Saved data entries:
━━━━━━━━━━━━━━━━━━━━

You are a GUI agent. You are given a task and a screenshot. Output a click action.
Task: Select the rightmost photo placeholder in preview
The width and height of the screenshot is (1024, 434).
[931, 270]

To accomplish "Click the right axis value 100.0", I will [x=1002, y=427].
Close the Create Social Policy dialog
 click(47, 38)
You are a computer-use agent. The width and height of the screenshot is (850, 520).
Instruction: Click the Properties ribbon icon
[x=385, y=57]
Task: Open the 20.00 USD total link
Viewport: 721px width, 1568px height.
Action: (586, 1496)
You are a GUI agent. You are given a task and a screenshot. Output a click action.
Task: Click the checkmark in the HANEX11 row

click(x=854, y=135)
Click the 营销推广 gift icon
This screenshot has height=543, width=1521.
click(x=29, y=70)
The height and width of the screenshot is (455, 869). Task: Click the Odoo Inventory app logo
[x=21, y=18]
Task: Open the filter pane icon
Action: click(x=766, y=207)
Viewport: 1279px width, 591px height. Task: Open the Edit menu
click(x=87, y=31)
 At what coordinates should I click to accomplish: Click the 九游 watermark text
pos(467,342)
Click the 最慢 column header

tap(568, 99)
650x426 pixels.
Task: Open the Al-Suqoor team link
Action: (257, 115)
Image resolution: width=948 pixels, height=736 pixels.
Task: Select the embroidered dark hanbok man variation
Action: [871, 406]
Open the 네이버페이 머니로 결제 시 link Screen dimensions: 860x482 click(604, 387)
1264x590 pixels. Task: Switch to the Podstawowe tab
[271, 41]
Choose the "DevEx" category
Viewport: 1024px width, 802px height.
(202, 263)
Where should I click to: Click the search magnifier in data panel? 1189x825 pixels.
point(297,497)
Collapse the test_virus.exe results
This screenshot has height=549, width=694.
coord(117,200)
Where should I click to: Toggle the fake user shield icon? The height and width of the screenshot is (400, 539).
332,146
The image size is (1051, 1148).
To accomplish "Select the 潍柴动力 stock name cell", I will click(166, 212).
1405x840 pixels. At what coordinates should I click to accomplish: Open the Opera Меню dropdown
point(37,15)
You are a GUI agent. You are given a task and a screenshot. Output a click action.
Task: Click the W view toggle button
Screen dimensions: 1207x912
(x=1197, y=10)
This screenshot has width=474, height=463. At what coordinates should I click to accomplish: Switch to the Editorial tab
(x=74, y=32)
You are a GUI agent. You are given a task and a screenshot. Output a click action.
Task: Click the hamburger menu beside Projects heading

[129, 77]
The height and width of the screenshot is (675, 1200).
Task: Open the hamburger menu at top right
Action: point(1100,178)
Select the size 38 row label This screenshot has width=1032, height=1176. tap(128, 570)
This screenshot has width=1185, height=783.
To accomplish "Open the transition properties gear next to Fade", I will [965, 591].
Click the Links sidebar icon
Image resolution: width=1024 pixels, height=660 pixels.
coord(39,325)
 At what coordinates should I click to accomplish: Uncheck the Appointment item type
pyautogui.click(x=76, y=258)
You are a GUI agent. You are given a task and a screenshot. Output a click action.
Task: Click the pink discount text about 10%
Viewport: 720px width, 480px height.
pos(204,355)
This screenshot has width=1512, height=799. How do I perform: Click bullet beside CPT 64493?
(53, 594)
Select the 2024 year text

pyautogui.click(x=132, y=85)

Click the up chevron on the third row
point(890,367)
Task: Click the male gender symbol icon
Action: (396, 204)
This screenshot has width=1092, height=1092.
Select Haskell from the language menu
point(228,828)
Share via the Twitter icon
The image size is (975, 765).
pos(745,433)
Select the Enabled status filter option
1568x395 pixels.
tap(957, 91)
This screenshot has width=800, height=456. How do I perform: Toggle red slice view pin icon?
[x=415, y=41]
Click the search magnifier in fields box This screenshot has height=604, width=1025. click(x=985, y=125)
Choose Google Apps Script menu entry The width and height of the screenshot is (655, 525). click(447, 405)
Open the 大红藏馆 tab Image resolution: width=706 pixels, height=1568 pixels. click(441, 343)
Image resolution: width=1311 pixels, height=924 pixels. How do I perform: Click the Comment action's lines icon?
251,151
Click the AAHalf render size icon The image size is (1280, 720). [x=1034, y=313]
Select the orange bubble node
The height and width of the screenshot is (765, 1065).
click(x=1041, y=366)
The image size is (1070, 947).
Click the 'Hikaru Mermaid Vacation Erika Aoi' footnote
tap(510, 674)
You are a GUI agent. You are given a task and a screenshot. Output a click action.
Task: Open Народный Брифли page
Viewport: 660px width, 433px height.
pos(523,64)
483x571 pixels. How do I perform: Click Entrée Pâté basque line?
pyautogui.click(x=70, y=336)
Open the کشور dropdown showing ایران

━━━━━━━━━━━━━━━━━━━━

**PROMPT**
Exactly the lines from the one containing "This screenshot has width=800, height=456." through the final line of the records must appear in your reply, and no others.

**FINISHED TASK**
This screenshot has width=800, height=456. How do I perform: Toggle red slice view pin icon?
[x=415, y=41]
Click the search magnifier in fields box This screenshot has height=604, width=1025. click(x=985, y=125)
Choose Google Apps Script menu entry The width and height of the screenshot is (655, 525). click(447, 405)
Open the 大红藏馆 tab Image resolution: width=706 pixels, height=1568 pixels. click(441, 343)
Image resolution: width=1311 pixels, height=924 pixels. How do I perform: Click the Comment action's lines icon?
251,151
Click the AAHalf render size icon The image size is (1280, 720). [x=1034, y=313]
Select the orange bubble node
The height and width of the screenshot is (765, 1065).
click(x=1041, y=366)
The image size is (1070, 947).
Click the 'Hikaru Mermaid Vacation Erika Aoi' footnote
tap(510, 674)
You are a GUI agent. You are given a task and a screenshot. Output a click action.
Task: Open Народный Брифли page
Viewport: 660px width, 433px height.
pos(523,64)
483x571 pixels. How do I perform: Click Entrée Pâté basque line?
pyautogui.click(x=70, y=336)
Open the کشور dropdown showing ایران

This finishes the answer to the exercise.